The first of these, and the most exciting thing that I personally played on the show floor, is Delver's Drop.
The product of a Kickstarter project I was proud to help fund, Delver's Drop has been described by its creators (a small and ambitious team calling themselves Pixelscopic) as "a sexy HD Zelda roguelike", which is (1) just about the best 5-word pitch for a game I've ever heard, and (2) pretty much entirely accurate, based on my time with the game at PAX.
What does it mean? Well, in their own words,
Delver's Drop is a 2D Action RPG with fluid physics-based movement, snappy combat, shifting dungeons, and a rogue's gallery of individually leveled character classes. With an emphasis on mystery and dynamic gameplay experiences, the game features randomization for infinite replay, enigmatic puzzle permutations to unravel, multiple narrative paths, customizable character growth, and layers of secrets to unearth.
I spent probably 30 - 40 minutes with the game over the course of three days (I kept going back, to the point where the team was pretty familiar with me by the end of the weekend), and as one of the many people who believe that The Legend of Zelda: A Link to the Past is one of the finest games ever made, I'm happy to report that Pixelscopic clearly thinks so, too, and they've built a game that wears that opinion proudly on its sleeve.

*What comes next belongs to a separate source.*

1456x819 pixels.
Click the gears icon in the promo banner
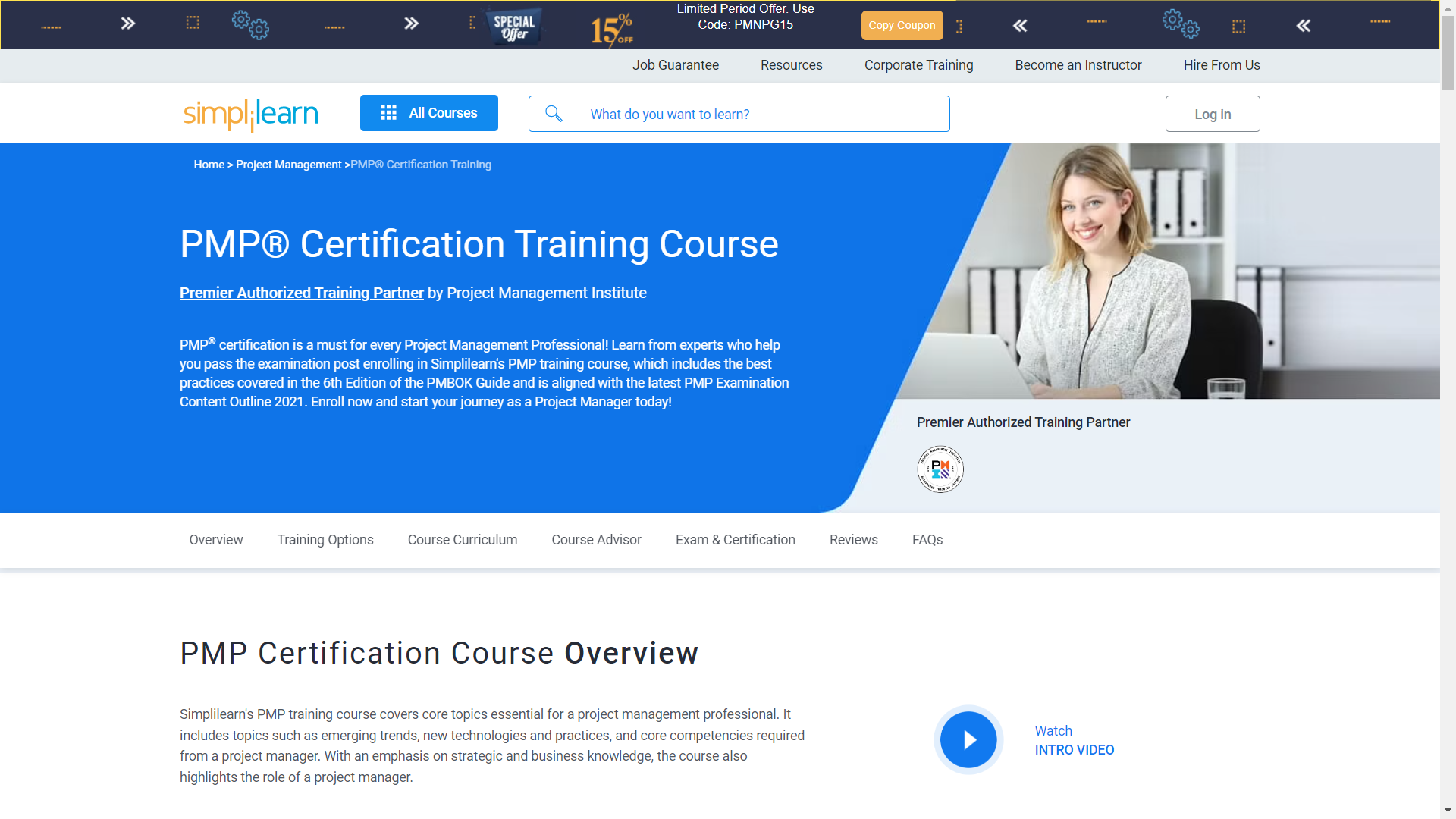(250, 25)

Everything about Delver's Drop looks and feels like a validation of the assumptions we might have made about the future of gaming back in 1992, based on what we were playing on the SNES. The combat, the items, the puzzles, the movement and physics... they all feel deliciously familiar, but modernized and made incredibly pretty. Before I talk about what I played, just take a look at this thing in motion.

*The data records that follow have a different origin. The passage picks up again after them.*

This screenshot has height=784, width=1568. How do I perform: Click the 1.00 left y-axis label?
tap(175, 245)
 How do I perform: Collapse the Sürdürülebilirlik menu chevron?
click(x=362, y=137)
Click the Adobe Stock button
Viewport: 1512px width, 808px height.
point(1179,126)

Look at the colored lighting bouncing off of every surface, and the shadows being tossed around by that lighting, and the parallax that's being used on the walls to give the illusion of depth as Link (he's not Link, but I'm just going to call him Link) moves around the room. Look at the sliding block puzzles, and the bombs being tossed and the arrows being fired, and the rupees (they're not rupees, but--) spilling out of crates and jars. Look at the sheer number of enemies being rendered and how smoothly it all moves. Look at the not-at-all-subtle Triforce reference in the logo! (That last part doesn't matter for the gameplay, but I'm not ashamed to say it made me happy.)
Different gameplay modes are promised, one a story-driven campaign and the other likely more of a "challenge mode" where players compete to dive as deep as they can into a (presumably) endless dungeon. Something like the latter was on display at PAX, with 60 randomized floors on offer. I managed to make it 21 rooms down, only two shy of the PAX East High Score of 23. The final game will have multiple character classes, a bevy of items and upgrades to find or purchase, and all sorts of other fancy stuff, but really, it all boils down to "Sexy HD Zelda Roguelike," and my answer to that is, "yes."

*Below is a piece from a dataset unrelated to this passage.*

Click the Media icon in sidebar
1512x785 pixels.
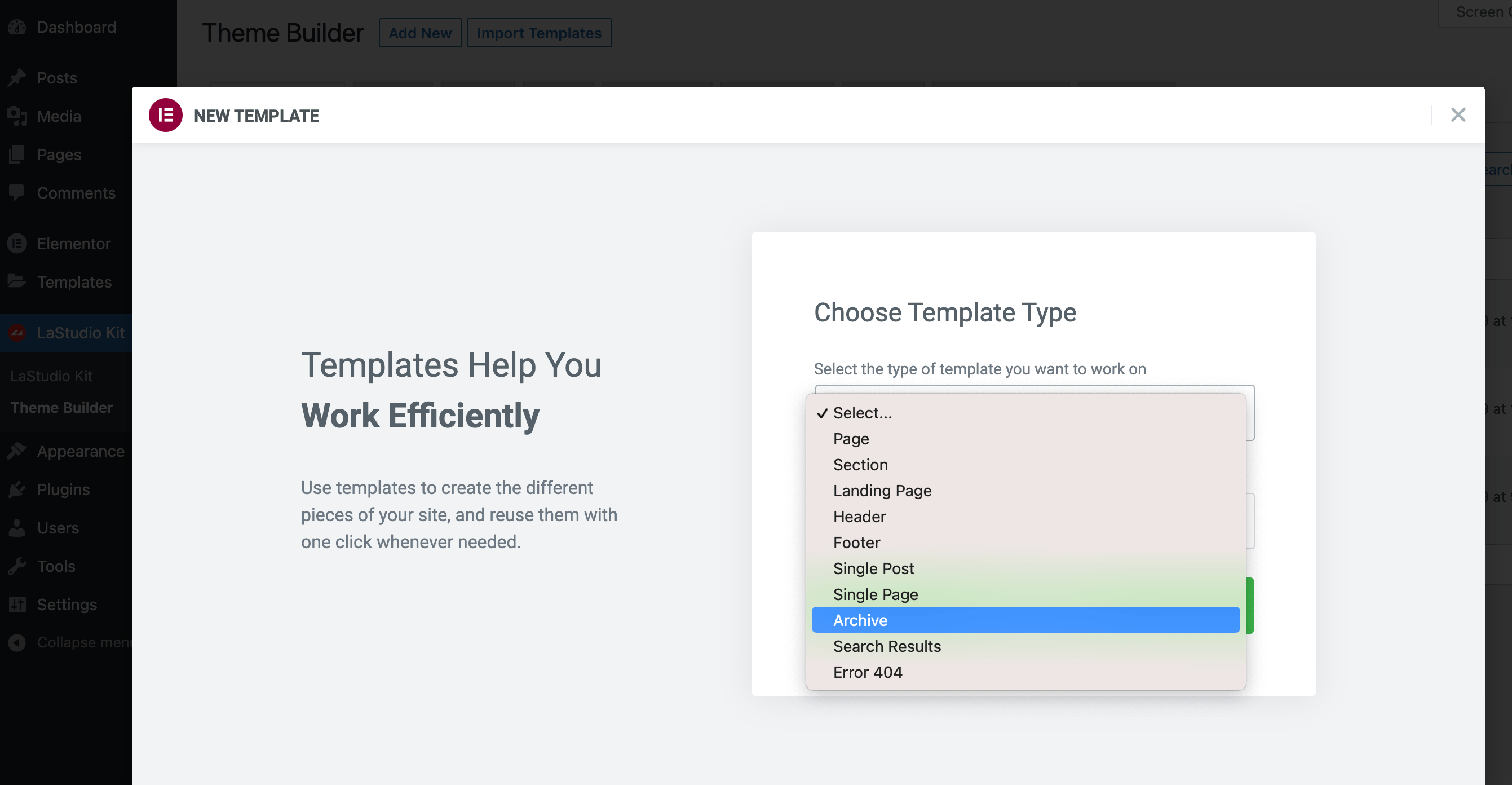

It's still in an early state, and of course things are being tweaked. The hit detection on some things is a little off, and the bottomless pits are a little too eager to suck Link into an instant, demoralizing death. The timing on bombs might be changed. Obviously they've got lots more content to build. But I didn't want to stop playing what they already have - navigating the environment and swinging the sword into enemies feels great, the level and enemy designs are fun and clever, the roguelike-inspired tension of permadeath is palpable, and the whole thing just looks stupendously attractive.
My hope is to get someone from Pixelscopic on Skype for an interview in the near future, and if that happens I'll certainly link it here. In the meantime, if you have any love for the Zelda series, action RPG's, roguelikes, 16-bit game design, or a combination of the preceding, keep your eyes peeled for Delver's Drop. It's slated to come out late this year for PC, Mac, Linux, iOS, Android, and OUYA (vote for it on Greenlight right here so it'll end up on Steam), so you're pretty much guaranteed to have something that will play it. For my money, if re-imagining SNES classics in HD is going to be Pixelscopic's bag, a proper 2D Super Metroid-style game next sure wouldn't go amiss.